简要题意
略
思路
首先有一个 \(O(nk)\) 的暴力dp,30pts
我们可以发扬人类智慧,构造势能函数 \(U_x=\sum_{未选择的点i}dis(i,x)+h_i\),当前在\(x\)点
定义\(f_i\)表示走到\(i\)点时势能函数的最小值,\(s_i\)表示\(i\)到起点的距离
容易发现只会跨过起点进行转移,于是 \(f_i=f_j+2\times (n-i或i-1)\times (s_i+s_j)\)
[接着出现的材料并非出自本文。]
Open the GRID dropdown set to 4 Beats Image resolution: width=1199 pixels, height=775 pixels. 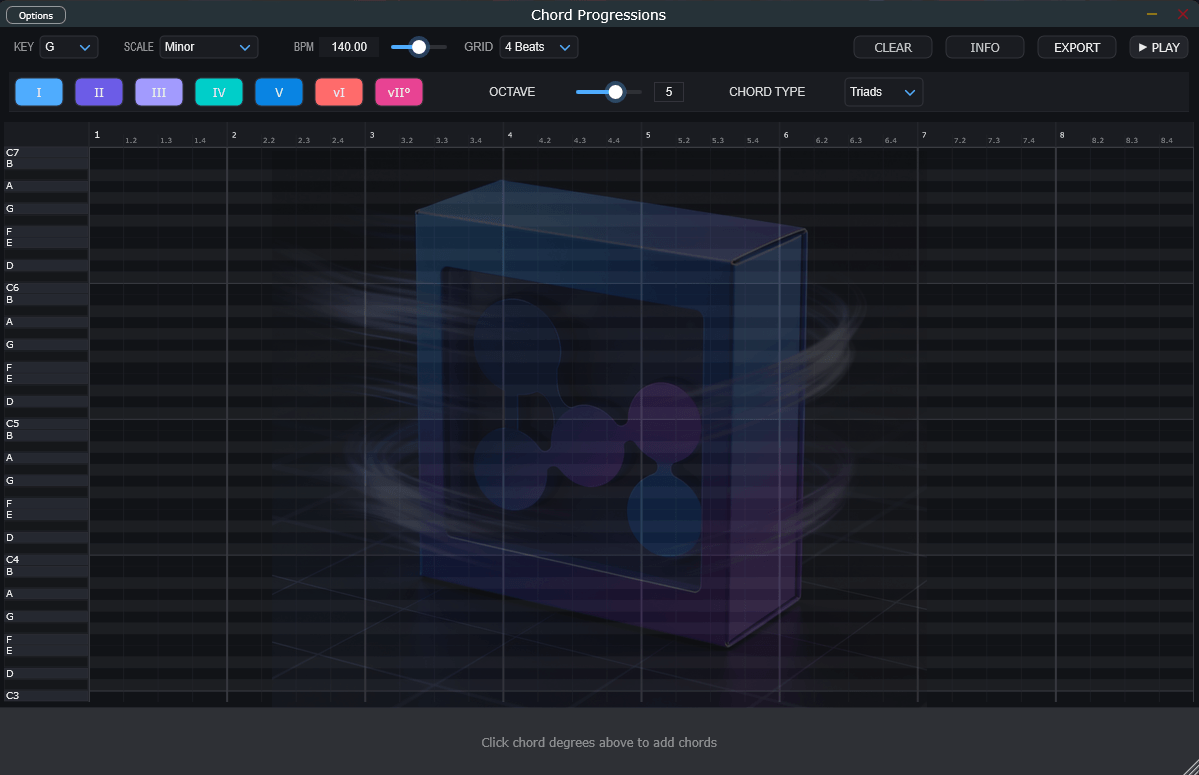pyautogui.click(x=538, y=47)
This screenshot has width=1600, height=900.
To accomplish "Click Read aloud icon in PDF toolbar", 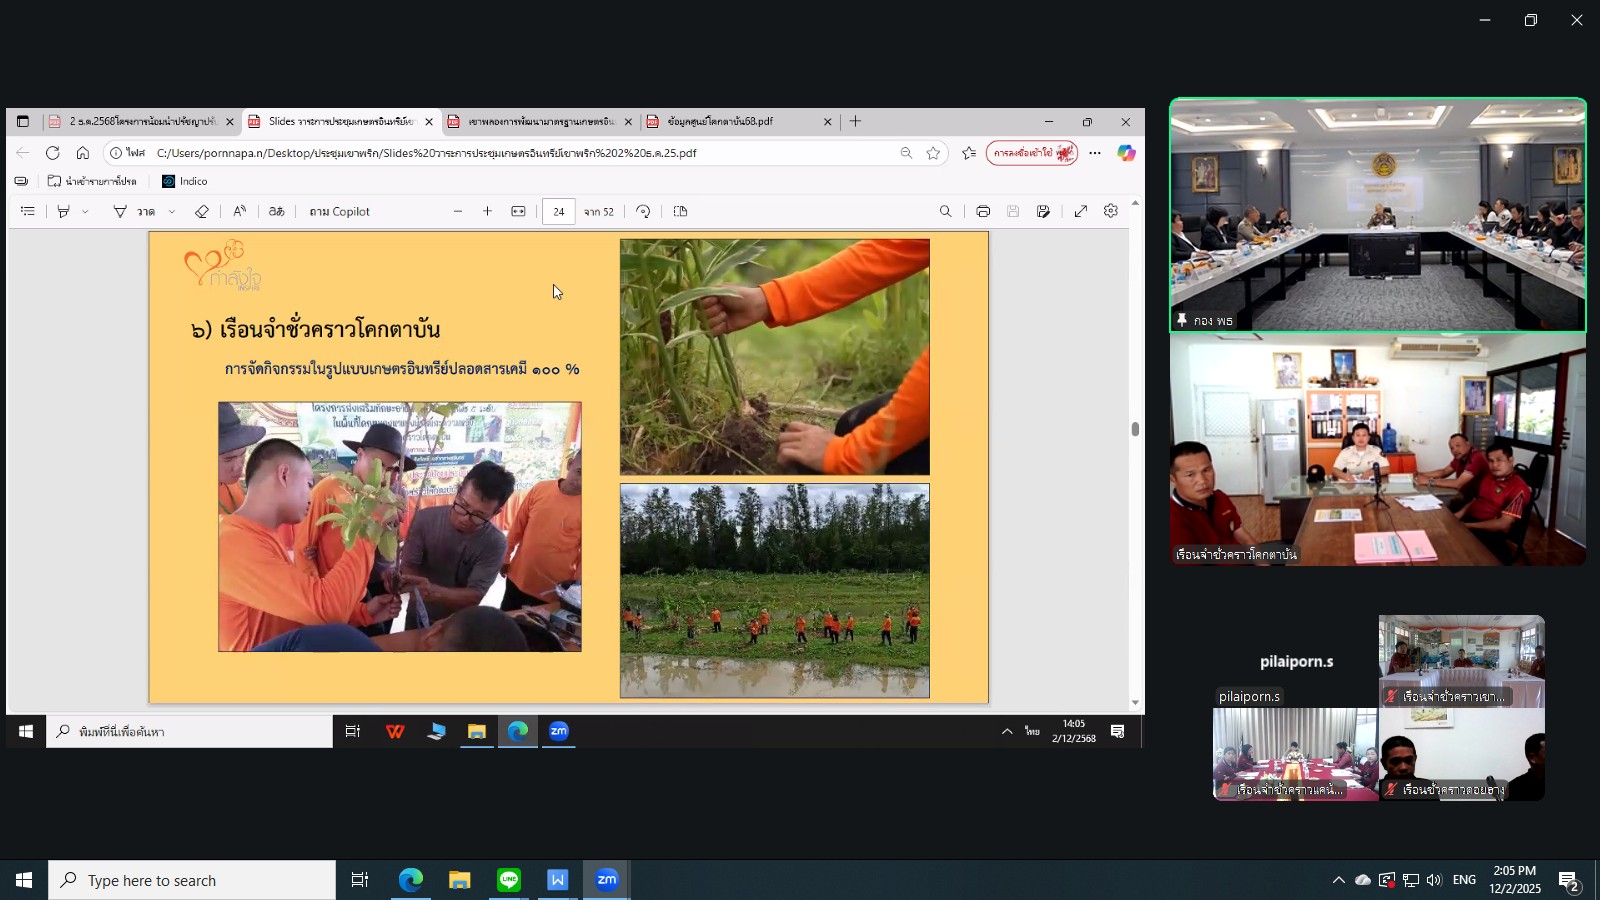I will (x=240, y=212).
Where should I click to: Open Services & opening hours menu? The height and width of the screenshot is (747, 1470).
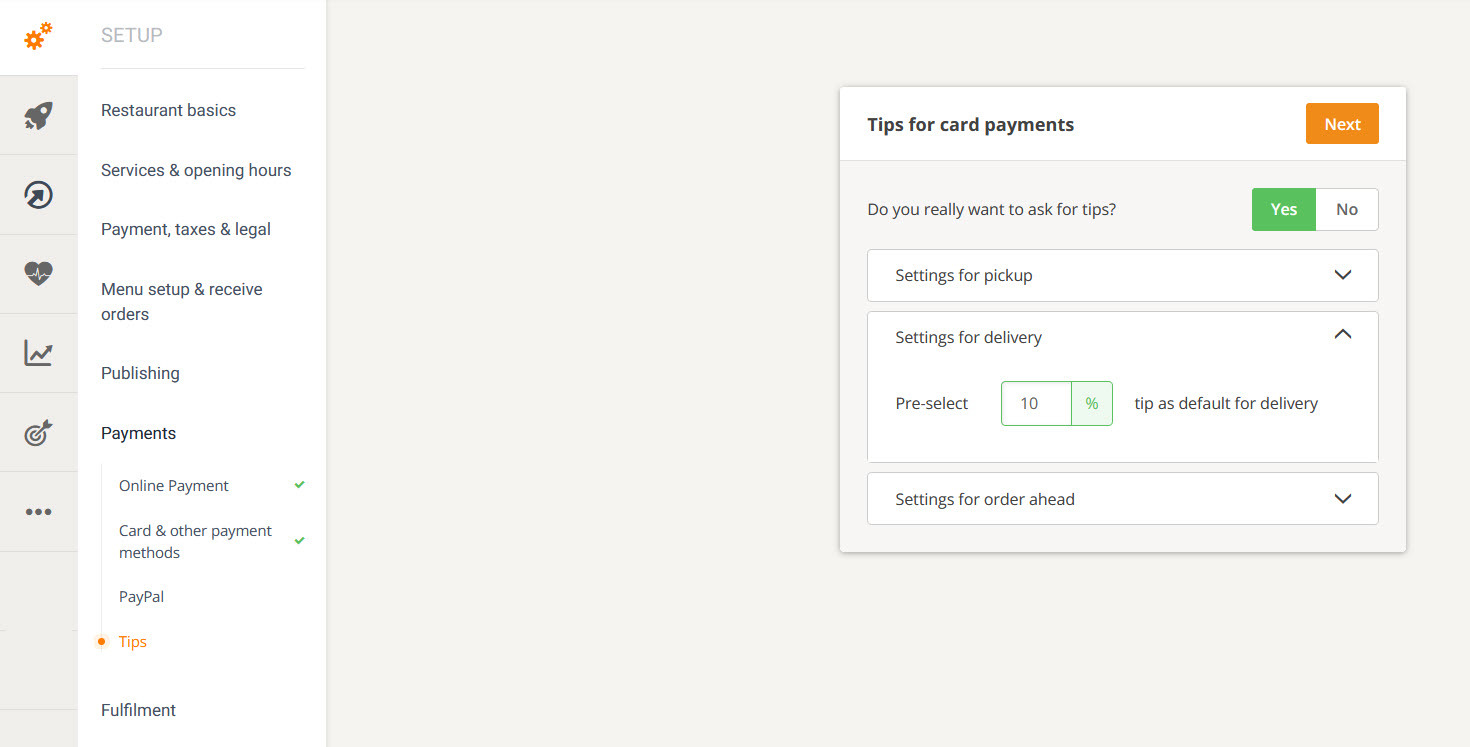[x=196, y=170]
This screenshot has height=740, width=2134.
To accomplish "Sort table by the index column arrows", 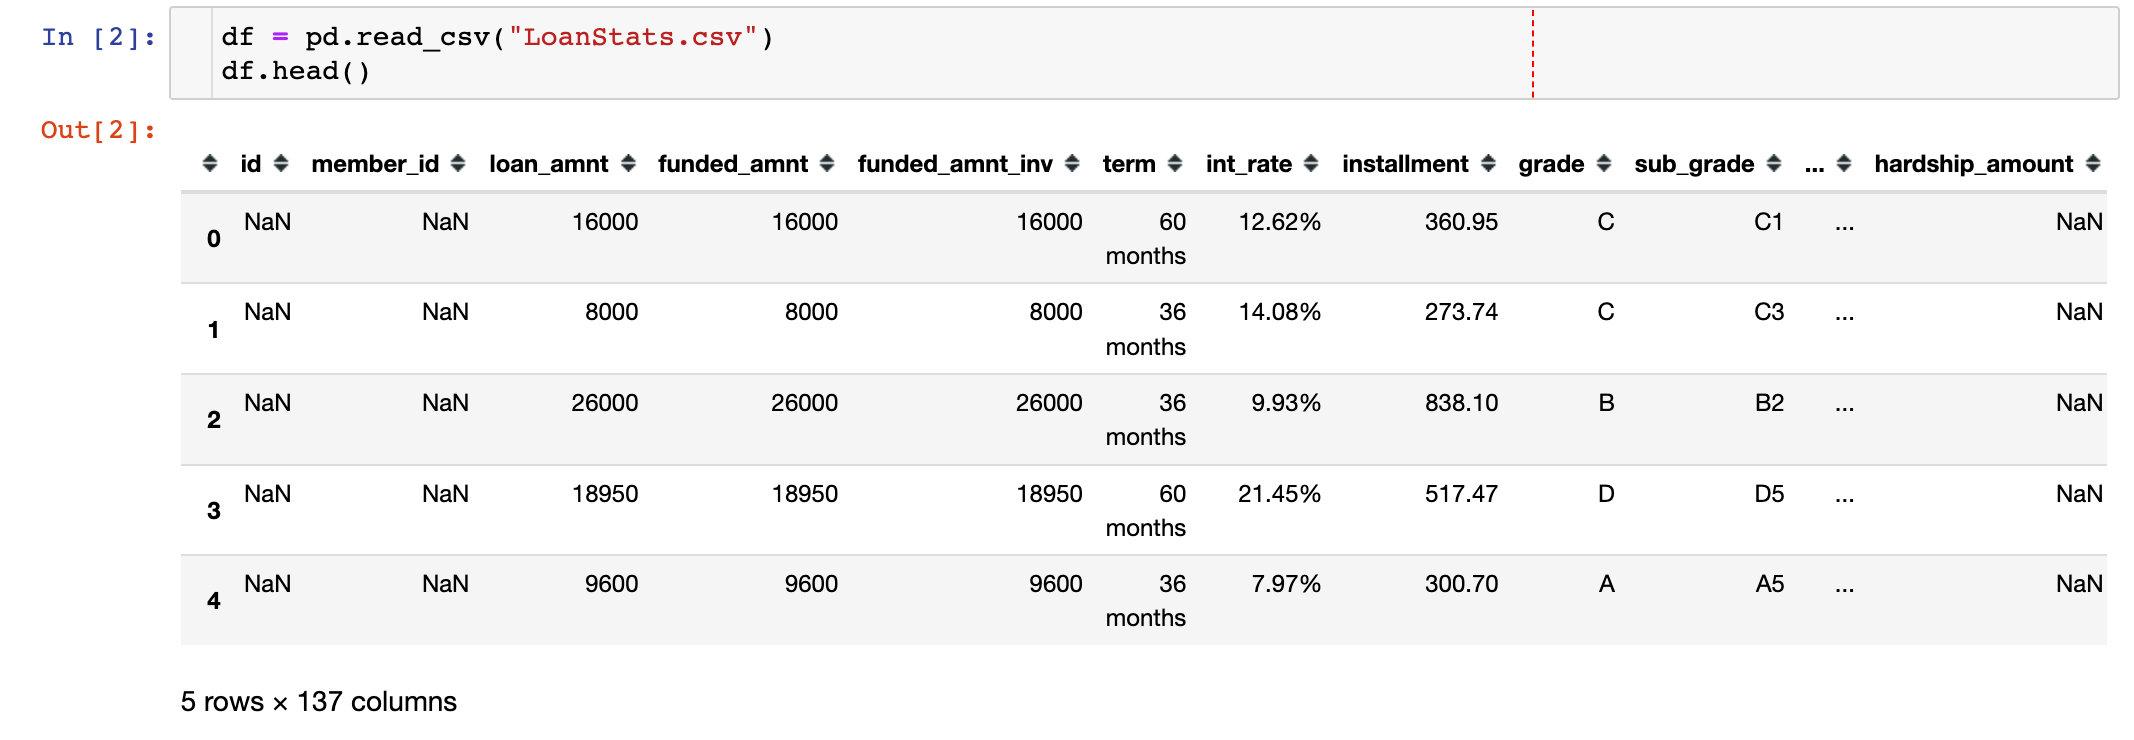I will tap(209, 164).
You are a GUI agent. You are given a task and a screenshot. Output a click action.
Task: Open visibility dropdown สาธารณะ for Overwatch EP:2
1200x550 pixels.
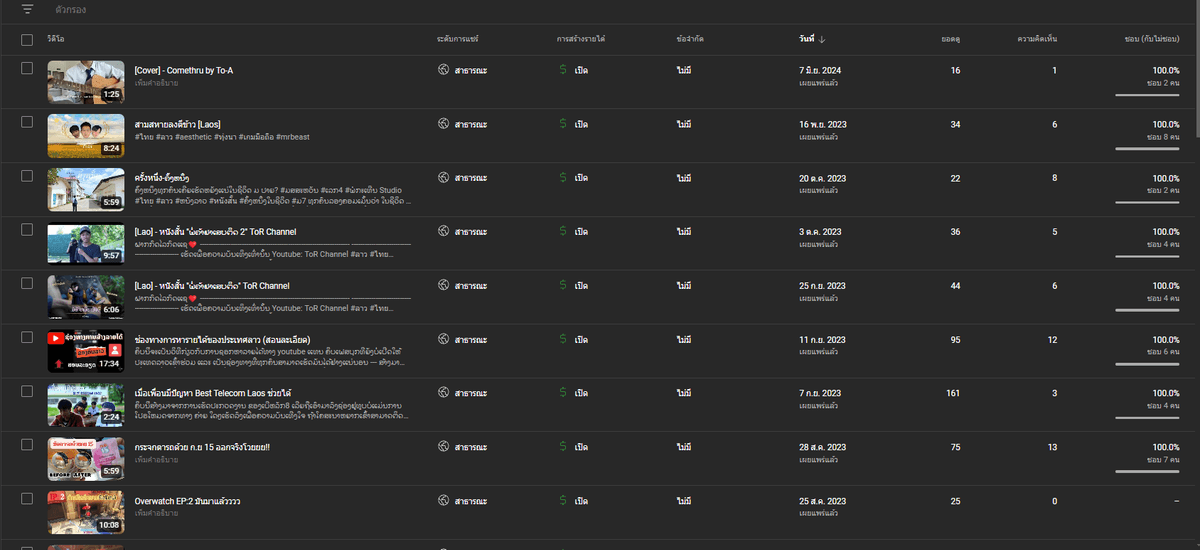tap(470, 501)
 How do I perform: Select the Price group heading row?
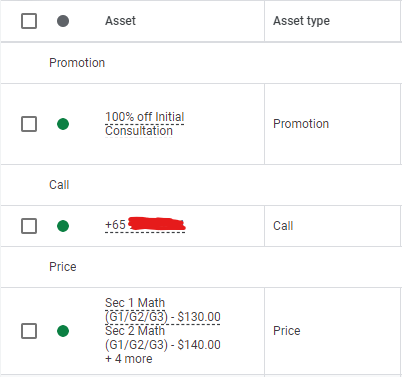point(201,267)
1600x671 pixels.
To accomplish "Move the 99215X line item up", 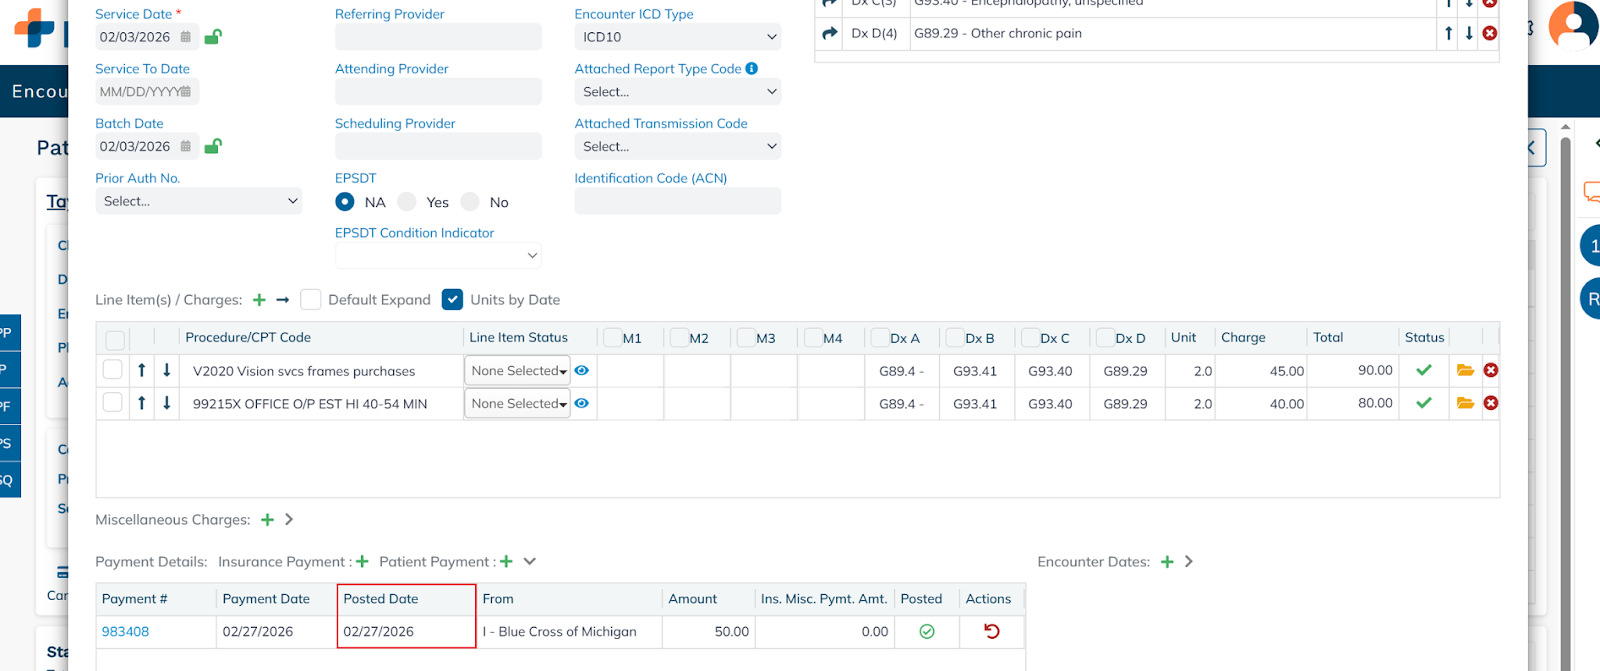I will 142,404.
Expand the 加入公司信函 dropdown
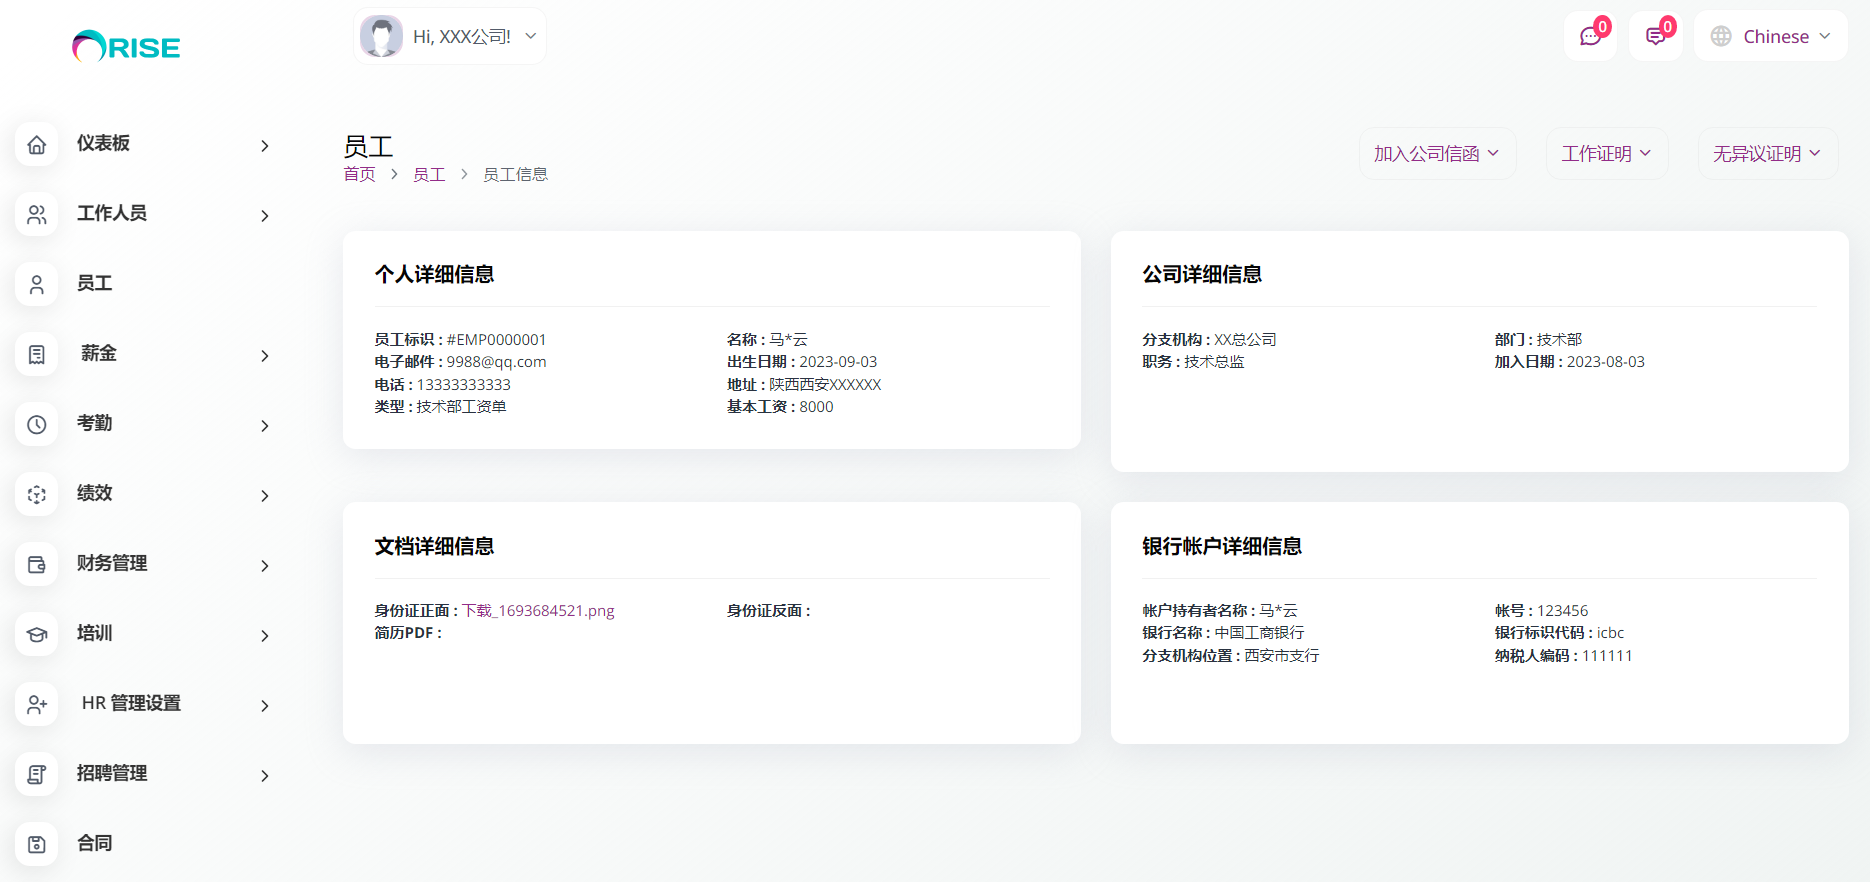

容易得到,\(f_i\)随着起点向两边递增,于是我们可以用两个指针维护两边当前还未更新的\(f_x,f_y\),每次选出小的去更新另一边,然后把指针向外移
再然后我们发现,dp柿子可以用斜率优化,这样我们就只用维护左右两边的凸包即可,正好斜率单调递增,复杂度\(O(n)\)
code
#include<bits/stdc++.h>
using namespace std;
#define N 300005
#define int long long
#define i8 __int128
int n,m,sum,d,h1=1,h2=1,t1,t2;
int s[N],f[N],q1[N],q2[N],pos[N];
int X1(int i){return -2*(n-i);}
int Y1(int i){return 2*(n-i)*s[i]+f[i];}
int xi1(int a,int b,int c){
return (i8)(Y1(a)-Y1(b))*(X1(b)-X1(c))<(i8)(Y1(b)-Y1(c))*(X1(a)-X1(b));
}
int da1(int k,int a,int b){
return (i8)k*(X1(b)-X1(a))>(Y1(b)-Y1(a));
}
void ins1(int i){
while(t1>h1&&xi1(i,q1[t1],q1[t1-1])) t1--;
q1[++t1]=i;
}
int f1(int i){
while(h1<t1&&da1(s[i],q1[h1],q1[h1+1])) h1++;
f[i]=min(f[i],Y1(q1[h1])-s[i]*X1(q1[h1]));
return Y1(q1[h1])-s[i]*X1(q1[h1]);
}
int X2(int i){return -2*(i-1);}
int Y2(int i){return 2*(i-1)*s[i]+f[i];}
int xi2(int a,int b,int c){
return (i8)(Y2(a)-Y2(b))*(X2(b)-X2(c))<(i8)(Y2(b)-Y2(c))*(X2(a)-X2(b));
}
int da2(int k,int a,int b){
return (i8)k*(X2(b)-X2(a))>(Y2(b)-Y2(a));
}
void ins2(int i){
while(t2>h2&&xi2(i,q2[t2],q2[t2-1])) t2--;
q2[++t2]=i;
}
int f2(int i){
while(h2<t2&&da2(s[i],q2[h2],q2[h2+1])) h2++;
f[i]=min(f[i],Y2(q2[h2])-s[i]*X2(q2[h2]));
return Y2(q2[h2])-s[i]*X2(q2[h2]);
}
signed main(){
freopen("cut.in","r",stdin);
freopen("cut.out","w",stdout);
scanf("%lld%lld",&n,&m);
for(int i=1;i<n;i++){
scanf("%lld",&d),pos[i+1]=pos[i]+d;
}
for(int i=1;i<=m;i++) s[i]=pos[m]-pos[i],sum+=s[i];
for(int i=m+1;i<=n;i++) s[i]=pos[i]-pos[m],sum+=s[i];
int p1,p2;p1=p2=m;
memset(f,127,sizeof(f));f[m]=sum;
ins1(p2),ins2(p1),p1--,p2++;
while(p1>=1&&p2<=n){
if(f1(p1)==f2(p2)) ins1(p2),ins2(p1),p1--,p2++;
else if(f1(p1)<f2(p2)) ins2(p1),p1--;
else ins1(p2),p2++;
}
printf("%lld\n",min(f[1],f[n]));
return 0;
}